Interventi di emergenza in caso di terremoti o incidenti stradali, operazioni di soccorso in alta montagna e in mare aperto: chi si dedica all’emergenza – medici, infermieri, civili e militari – deve imparare a gestire al meglio lo stress. Su questo tema ho raccolto la testimonianza di Giusy Zatti, infermiera peer supporter del 118 di Brescia, che mi ha parlato di un intervento emotivamente molto difficile: il salvataggio di una ragazzina in arresto cardiocircolatorio, recuperata dopo aver rischiato l’annegamento in un fiume. «Io e la mia équipe», dice, «abbiamo dovuto operare in un luogo pubblico dove erano presenti anche i genitori e le amiche della vittima. La difficoltà era quella di estraniarci dalle urla di disperazione che ci circondavano». In quanto responsabile del team di soccorso, Zatti si sentiva addosso più che mai l’esito dell’intervento. «Per risolvere l’impasse ho aumentato la concentrazione anche se, una volta tornata a casa, il mio pensiero era ancora sul luogo del soccorso. Ci sono voluti alcuni giorni per prendere le distanze».

Donne, abituate a gestire le emergenze

C’è un dato che stupisce positivamente: le persone che come Giusy lavorano in emergenza sono sempre più spesso donne. Del resto uno studio dall’Università di Glasgow e dall’Università dell’Hertfordshire (Regno Unito) mostrò tempo fa che le donne sono più rapide e pronte degli uomini nel passare da un’attività a un’altra, in particolare se sotto pressione. Dai dati della Federazione nazionale degli ordini dei medici chirurghi e odontoiatri emerge come la professione del medico sia sempre più in rosa: sono oramai quasi 176mila le donne iscritte all’albo, la maggioranza tra chi ha meno di cinquant’anni.
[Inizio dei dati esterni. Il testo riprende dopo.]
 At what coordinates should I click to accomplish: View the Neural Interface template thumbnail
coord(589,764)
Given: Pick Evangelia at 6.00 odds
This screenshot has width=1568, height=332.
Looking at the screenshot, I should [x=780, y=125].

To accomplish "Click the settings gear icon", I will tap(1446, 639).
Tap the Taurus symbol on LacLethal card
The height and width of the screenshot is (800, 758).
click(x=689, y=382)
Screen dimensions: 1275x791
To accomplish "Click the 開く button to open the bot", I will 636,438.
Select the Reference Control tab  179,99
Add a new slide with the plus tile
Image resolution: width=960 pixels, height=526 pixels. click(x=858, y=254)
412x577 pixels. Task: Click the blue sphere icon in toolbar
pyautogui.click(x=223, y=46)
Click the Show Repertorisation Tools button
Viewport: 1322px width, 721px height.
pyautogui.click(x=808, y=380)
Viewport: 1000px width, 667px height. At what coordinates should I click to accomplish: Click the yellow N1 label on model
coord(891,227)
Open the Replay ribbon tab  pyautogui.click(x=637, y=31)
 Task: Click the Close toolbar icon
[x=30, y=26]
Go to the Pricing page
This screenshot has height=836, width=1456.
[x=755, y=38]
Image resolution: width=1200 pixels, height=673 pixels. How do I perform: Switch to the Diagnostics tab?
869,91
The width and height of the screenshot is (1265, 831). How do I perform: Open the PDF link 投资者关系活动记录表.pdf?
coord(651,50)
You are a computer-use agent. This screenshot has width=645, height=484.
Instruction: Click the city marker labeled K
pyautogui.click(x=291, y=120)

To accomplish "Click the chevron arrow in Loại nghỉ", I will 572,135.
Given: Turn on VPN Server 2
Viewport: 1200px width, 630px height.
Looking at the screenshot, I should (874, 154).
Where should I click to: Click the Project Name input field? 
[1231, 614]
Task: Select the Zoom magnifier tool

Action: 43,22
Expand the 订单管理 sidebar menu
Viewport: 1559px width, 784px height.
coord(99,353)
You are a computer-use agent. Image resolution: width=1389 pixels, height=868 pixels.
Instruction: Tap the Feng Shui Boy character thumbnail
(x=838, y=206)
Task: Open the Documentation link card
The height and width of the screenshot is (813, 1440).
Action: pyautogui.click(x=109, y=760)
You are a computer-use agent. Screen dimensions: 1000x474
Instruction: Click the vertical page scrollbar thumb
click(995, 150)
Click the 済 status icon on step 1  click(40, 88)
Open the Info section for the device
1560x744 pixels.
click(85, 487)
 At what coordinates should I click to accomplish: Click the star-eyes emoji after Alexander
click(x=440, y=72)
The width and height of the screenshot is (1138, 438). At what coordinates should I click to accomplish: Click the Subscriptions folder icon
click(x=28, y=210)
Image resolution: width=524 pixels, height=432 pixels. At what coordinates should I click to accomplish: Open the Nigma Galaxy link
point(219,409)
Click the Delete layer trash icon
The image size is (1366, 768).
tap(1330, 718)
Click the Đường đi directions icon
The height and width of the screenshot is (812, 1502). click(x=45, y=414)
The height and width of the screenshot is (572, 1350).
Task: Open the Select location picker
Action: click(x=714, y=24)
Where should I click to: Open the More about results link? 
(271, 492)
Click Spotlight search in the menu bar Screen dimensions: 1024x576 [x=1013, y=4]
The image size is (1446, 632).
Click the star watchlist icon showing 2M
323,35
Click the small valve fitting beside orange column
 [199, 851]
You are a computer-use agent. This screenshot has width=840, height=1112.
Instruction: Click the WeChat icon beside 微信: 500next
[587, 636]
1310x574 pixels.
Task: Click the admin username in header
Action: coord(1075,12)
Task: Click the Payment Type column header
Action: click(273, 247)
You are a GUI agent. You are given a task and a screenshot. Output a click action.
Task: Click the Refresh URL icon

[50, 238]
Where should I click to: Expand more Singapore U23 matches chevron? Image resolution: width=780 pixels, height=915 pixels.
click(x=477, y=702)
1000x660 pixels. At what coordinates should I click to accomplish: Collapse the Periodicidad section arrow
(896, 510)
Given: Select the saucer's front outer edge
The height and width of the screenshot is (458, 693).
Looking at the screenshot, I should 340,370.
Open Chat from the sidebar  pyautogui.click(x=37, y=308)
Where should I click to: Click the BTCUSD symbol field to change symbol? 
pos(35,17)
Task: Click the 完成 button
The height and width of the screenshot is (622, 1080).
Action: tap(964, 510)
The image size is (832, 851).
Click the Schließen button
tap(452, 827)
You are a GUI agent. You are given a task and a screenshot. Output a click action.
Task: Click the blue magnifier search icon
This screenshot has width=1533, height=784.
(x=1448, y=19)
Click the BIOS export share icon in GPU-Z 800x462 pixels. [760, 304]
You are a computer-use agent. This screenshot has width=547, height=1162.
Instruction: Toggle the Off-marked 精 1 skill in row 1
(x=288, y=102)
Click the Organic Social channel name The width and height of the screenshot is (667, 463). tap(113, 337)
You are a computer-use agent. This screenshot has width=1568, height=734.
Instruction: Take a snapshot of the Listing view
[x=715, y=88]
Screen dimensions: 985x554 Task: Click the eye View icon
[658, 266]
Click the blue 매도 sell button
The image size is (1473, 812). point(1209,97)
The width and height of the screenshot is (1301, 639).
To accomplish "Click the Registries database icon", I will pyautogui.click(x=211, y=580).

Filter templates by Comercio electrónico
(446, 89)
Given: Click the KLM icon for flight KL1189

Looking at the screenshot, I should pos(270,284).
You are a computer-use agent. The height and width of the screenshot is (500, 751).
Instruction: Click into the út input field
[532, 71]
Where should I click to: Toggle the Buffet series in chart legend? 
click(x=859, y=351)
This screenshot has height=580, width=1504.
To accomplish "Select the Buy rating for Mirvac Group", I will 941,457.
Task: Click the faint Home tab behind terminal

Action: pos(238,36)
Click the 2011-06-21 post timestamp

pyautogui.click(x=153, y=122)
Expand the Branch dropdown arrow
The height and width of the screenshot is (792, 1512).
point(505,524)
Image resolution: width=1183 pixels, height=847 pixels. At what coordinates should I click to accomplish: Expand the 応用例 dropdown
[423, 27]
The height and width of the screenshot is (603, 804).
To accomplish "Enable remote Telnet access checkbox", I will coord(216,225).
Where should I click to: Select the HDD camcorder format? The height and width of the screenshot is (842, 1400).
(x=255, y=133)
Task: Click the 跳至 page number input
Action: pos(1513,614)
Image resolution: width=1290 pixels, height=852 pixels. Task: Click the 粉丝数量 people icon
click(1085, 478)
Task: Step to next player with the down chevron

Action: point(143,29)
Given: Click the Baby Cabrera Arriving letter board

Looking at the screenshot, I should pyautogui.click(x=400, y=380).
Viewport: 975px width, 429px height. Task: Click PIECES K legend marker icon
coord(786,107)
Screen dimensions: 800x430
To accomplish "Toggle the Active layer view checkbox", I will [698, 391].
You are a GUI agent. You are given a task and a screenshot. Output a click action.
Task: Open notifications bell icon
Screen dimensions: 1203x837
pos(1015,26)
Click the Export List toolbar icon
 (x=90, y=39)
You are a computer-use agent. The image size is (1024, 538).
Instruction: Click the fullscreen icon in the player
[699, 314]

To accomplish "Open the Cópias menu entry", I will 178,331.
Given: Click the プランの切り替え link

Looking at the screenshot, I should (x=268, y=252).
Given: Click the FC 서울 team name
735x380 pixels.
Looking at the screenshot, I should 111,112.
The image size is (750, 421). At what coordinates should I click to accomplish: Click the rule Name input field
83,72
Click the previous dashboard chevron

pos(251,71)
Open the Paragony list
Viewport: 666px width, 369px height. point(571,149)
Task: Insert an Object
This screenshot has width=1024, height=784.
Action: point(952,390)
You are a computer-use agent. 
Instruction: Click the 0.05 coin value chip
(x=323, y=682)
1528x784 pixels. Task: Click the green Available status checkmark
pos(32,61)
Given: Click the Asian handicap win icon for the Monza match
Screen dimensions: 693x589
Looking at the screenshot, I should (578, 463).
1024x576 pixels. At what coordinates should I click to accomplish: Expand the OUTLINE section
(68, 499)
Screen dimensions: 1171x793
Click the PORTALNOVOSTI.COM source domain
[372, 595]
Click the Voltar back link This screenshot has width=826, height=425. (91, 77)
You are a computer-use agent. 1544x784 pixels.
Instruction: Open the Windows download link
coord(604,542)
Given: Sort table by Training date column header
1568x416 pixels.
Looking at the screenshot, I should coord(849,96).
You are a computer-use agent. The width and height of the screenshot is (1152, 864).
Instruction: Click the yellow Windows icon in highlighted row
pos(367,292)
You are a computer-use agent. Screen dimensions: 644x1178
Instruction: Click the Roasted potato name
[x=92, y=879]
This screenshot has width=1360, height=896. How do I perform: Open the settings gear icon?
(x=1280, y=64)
Tra le specialità più scelte dal sesso femminile c’è anestesia e rianimazione, quella che maggiormente espone allo stress dell’emergenza.

Chi aiuta chi aiuta?

E se la ragione di questa superiorità femminile fosse anche una maggiore predisposizione all’empatia? Probabilmente non è così. Anche perché, quando siamo di fronte a emergenze, l’empatia non è di grande aiuto. Quando si lascia prendere dall’emotività, infatti, il soccorritore può rischiare la cosiddetta compassion fatigue. La psicologia fornisce strumenti di gestione delle emozioni per evitare questa condizione di sfinimento, causa di ansia e depressione in chi svolge professioni di emergenza. «Conoscere bene la tecnica consente molto spesso di mantenere la calma anche in situazioni difficili», mi ha spiegato Germaine Roulet, da anni nel campo della psicologia dell’emergenza in Valle d’Aosta e autrice di Soccorritore e vittima. Gli aspetti psicologici nello spazio relazionale (Franco Angeli). «Dopo il soccorso è però importantissimo prendersi del tempo per elaborare le proprie esperienze, magari adottando tecniche di rilassamento».

Preparazione psicologica allo stress

Per questo accanto alla preparazione tecnica i soccorritori devono poter contare su una formazione psicologica nella gestione dello stress: «Svolgiamo attività di sensibilizzazione degli operatori a riconoscere precocemente in se stessi e nei colleghi gli indicatori di stress eccessivo», mi ha detto Rita Fioravanzo, direttrice dell’Istituto europeo di psicotraumatologia e stress management che da tempo affianca i soccorritori dell’Azienda regionale emergenza urgenza (Areu), ovvero il 118 della Lombardia. Quando questo non basta i soccorritori “in crisi” sono aiutati dai loro stessi colleghi, opportunamente formati, oppure da psicologi delle emergenze.